> _DATASET EXTRACT_
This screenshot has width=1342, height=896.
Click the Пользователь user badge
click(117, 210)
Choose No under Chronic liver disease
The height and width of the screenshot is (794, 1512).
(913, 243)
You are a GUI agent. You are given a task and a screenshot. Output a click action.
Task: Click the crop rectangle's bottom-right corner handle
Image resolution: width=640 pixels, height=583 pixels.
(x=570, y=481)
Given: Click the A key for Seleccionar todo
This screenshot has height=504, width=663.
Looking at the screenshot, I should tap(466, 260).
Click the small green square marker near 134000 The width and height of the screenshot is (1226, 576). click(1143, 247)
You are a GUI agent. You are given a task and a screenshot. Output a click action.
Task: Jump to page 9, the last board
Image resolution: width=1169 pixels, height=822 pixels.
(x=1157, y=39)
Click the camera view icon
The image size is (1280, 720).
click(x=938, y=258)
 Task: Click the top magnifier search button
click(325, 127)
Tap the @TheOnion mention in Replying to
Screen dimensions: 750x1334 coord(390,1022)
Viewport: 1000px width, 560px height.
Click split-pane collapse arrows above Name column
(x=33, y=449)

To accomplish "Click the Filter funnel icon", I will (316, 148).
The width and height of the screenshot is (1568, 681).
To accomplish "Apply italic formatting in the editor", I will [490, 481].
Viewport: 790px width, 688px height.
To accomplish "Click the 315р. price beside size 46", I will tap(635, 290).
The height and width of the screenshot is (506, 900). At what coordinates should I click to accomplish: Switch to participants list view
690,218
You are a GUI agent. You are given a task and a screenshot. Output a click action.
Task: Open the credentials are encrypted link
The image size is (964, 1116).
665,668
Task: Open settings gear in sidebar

> _WHAT YOU WILL DO_
In the records, which lines mention the word "Open"? Copy those lines.

> _RESULT_
Task: Open the credentials are encrypted link
Task: Open settings gear in sidebar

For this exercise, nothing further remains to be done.